Among the records below, find each line bearing the word "width" and copy it.

▶ AVAILABLE DATA:

══════

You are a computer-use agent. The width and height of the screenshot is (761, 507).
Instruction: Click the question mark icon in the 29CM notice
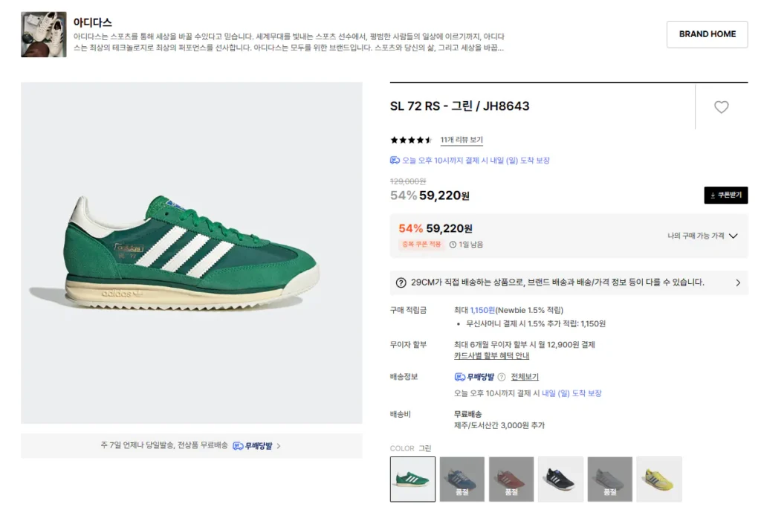pos(401,282)
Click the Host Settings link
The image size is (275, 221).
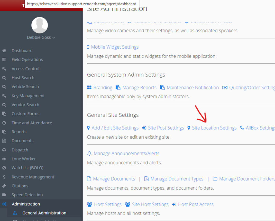[108, 204]
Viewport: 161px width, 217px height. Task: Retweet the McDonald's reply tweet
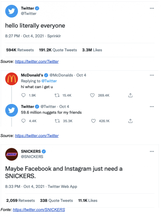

══════

▶ REPLY:
You are a computer-use agent. The width and height of the screenshot is (761, 507).
Viewport: 161px width, 217px height. Task: Retweet the McDonald's reply tweet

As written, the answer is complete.